Carnival is here again, its ubiquitous rhythms infecting every corner of the land at this time. At Carnival the nation become schizophrenic – bad vs good, positive vs negative, flesh vs spirit. How shall we choose? Carnivals originally flourished in Catholic countries of Europe: Italy, Spain, France etc. This means there is something viscerally Catholic about Carnival.

Carnival loses its meaning when people start “playing the body” instead of “playing the mas”. Playing the body invariably ends up in vulgarity and nakedness. Then there is the issue of noise pollution and auditory damage: people, including children, on top of the “big truck” with music blasting – a noise pattern also noticeable in our Catholic primary schools Carnival “jump-up”.

This level of noise permanently damages hearing as noted by medical doctors. There is also the issue of the shallowness of many of the songs and the decline in political and social commentary. In spite of that, the Church will not condemn the Carnival. It depends on what you are looking for. Skinny Banton’s “Wrong Again” turns domestic violence on its head.

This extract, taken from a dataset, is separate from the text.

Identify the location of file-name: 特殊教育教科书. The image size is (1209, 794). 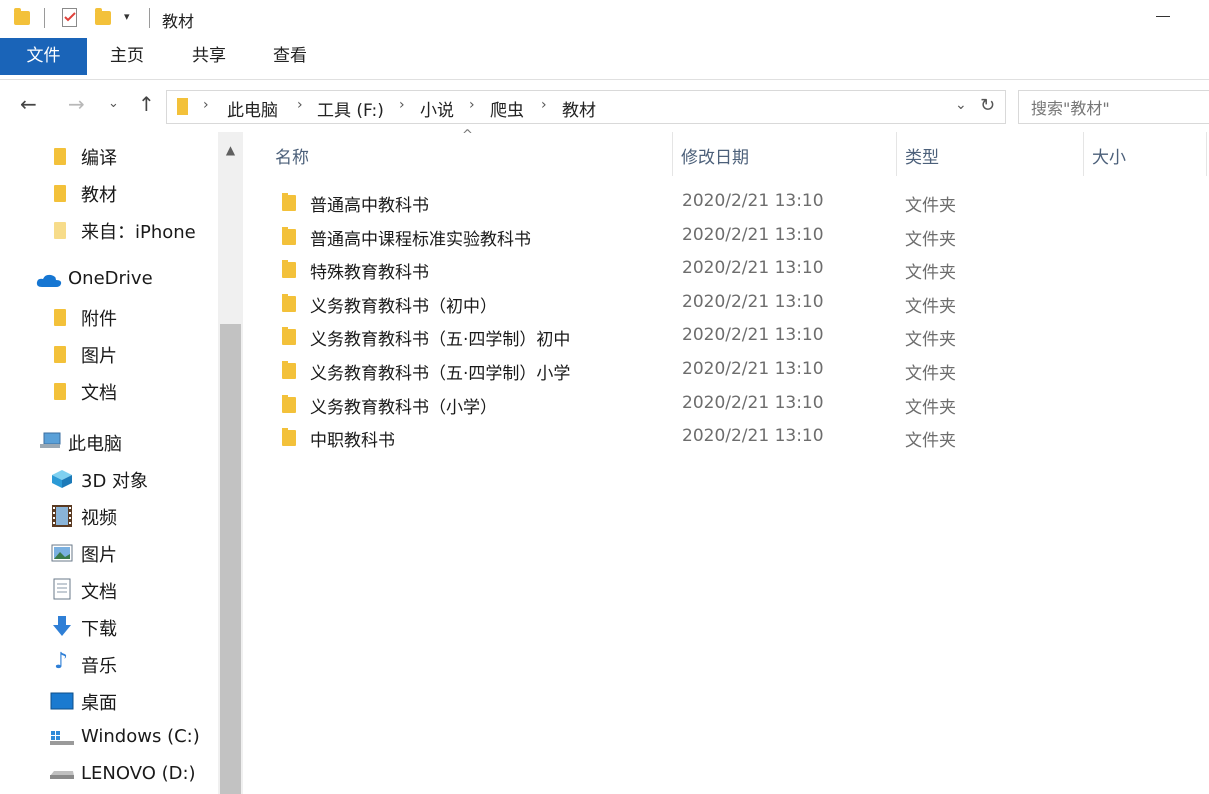
(370, 273).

Men are victims of “horning” – emotional violence – too!

3 Canal had an impressive musical-drama production at The Black Box this season. It centred on the word “Love” spelt backward and turned upside down. The poetic insight here is to turn the word inside out and upside down to discover its true meaning. 3 Canal reminded us of the need to be vigilant in an elections year against the “vampires” who come talking to us about love of people and country when all they want to do is suck our economic blood and fill their pockets.

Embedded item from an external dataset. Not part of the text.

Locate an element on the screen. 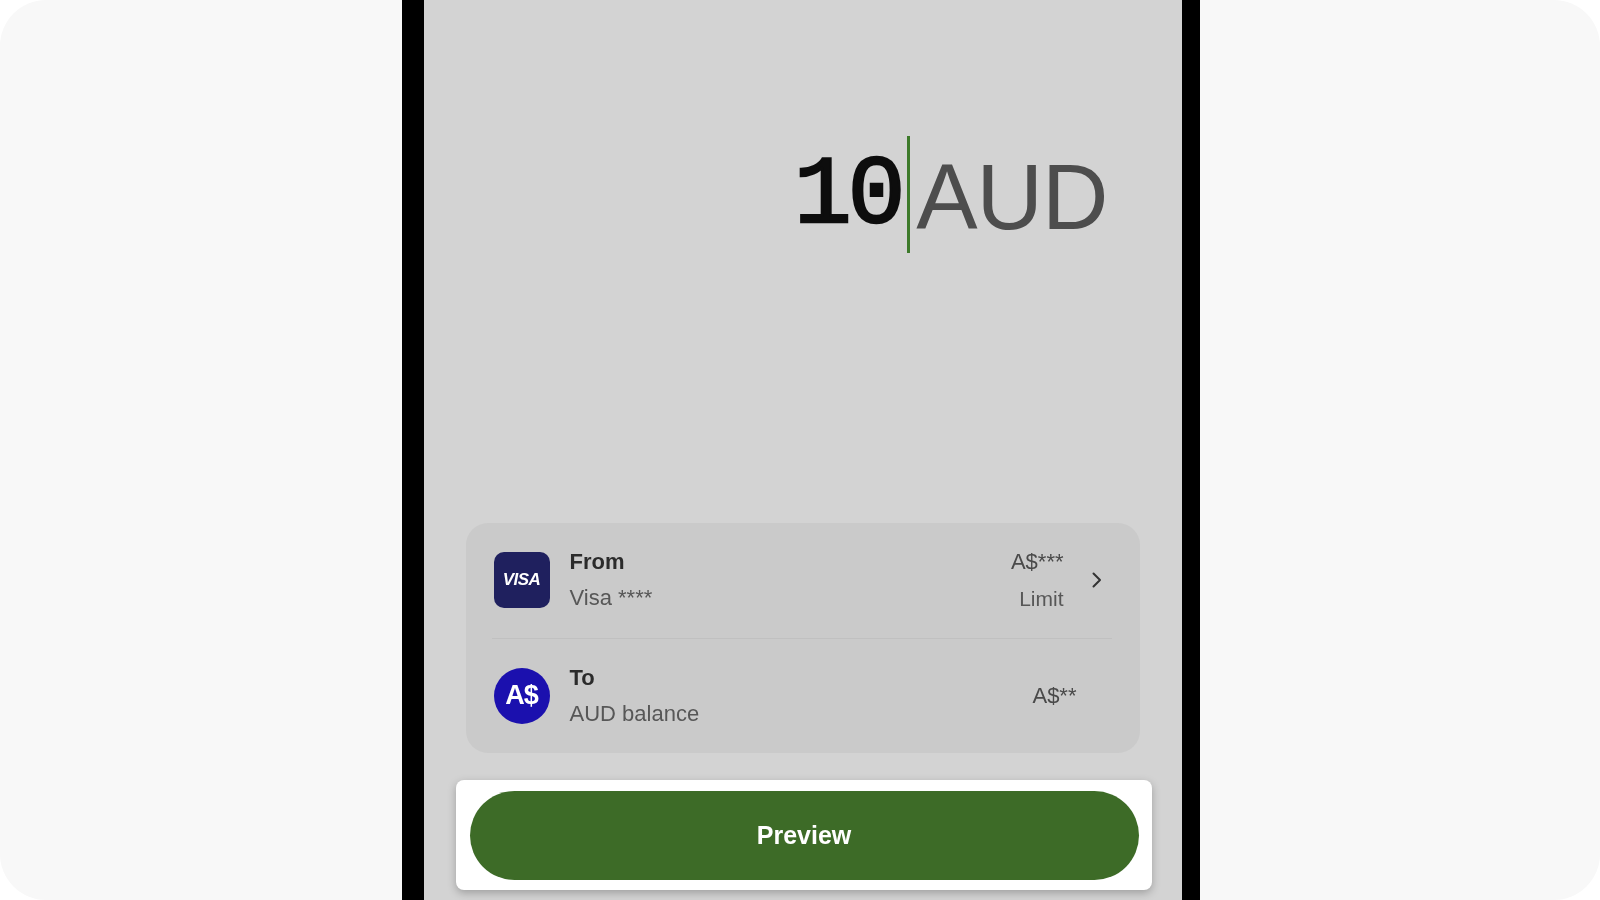  row-amount: A$** is located at coordinates (1054, 696).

Another area of Carnival we can defend and promote is Kiddies Carnival. Parishes can organize a Kiddies Carnival “jump up” for children. It will be a safe space for children to enjoy themselves and learn their cultural traditions. Parish “Ole Mas” should also be encouraged. Ole Mas is a way of not taking ourselves too seriously. We laugh at everything and everyone and disregard the pressure to be politically correct at every turn.

So let’s look again at the Carnival and retrieve and celebrate the good. It is easy to curse the darkness of Carnival. Are you prepared to do the hard work in order to bring in the light?